*EXERCISE DATA*
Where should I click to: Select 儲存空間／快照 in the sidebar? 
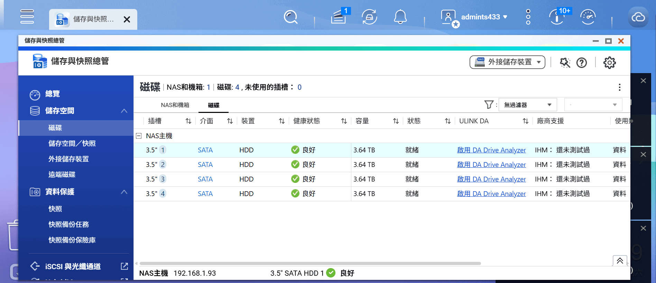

* * *

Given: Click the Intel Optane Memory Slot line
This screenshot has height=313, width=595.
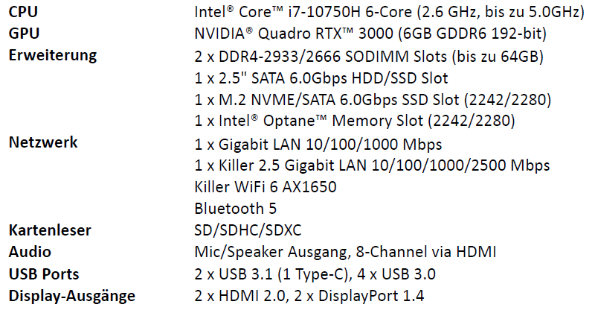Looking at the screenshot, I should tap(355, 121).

==

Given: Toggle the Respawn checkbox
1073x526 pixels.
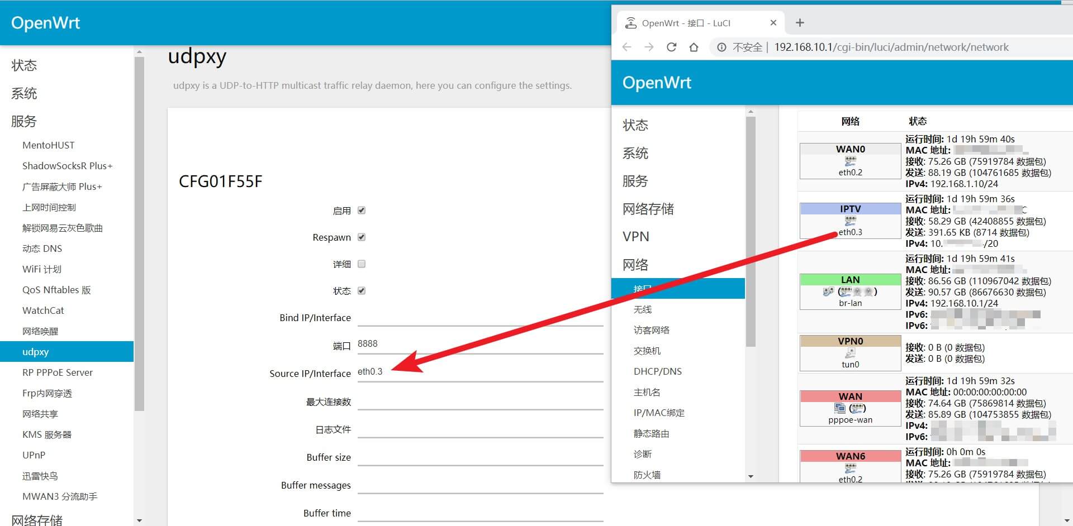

*TASK DESCRIPTION*
Where the word "Given" is present in a line of the listing, copy that line.

*OUTPUT*
Given: Click the Intel Optane Memory Slot line
Given: Toggle the Respawn checkbox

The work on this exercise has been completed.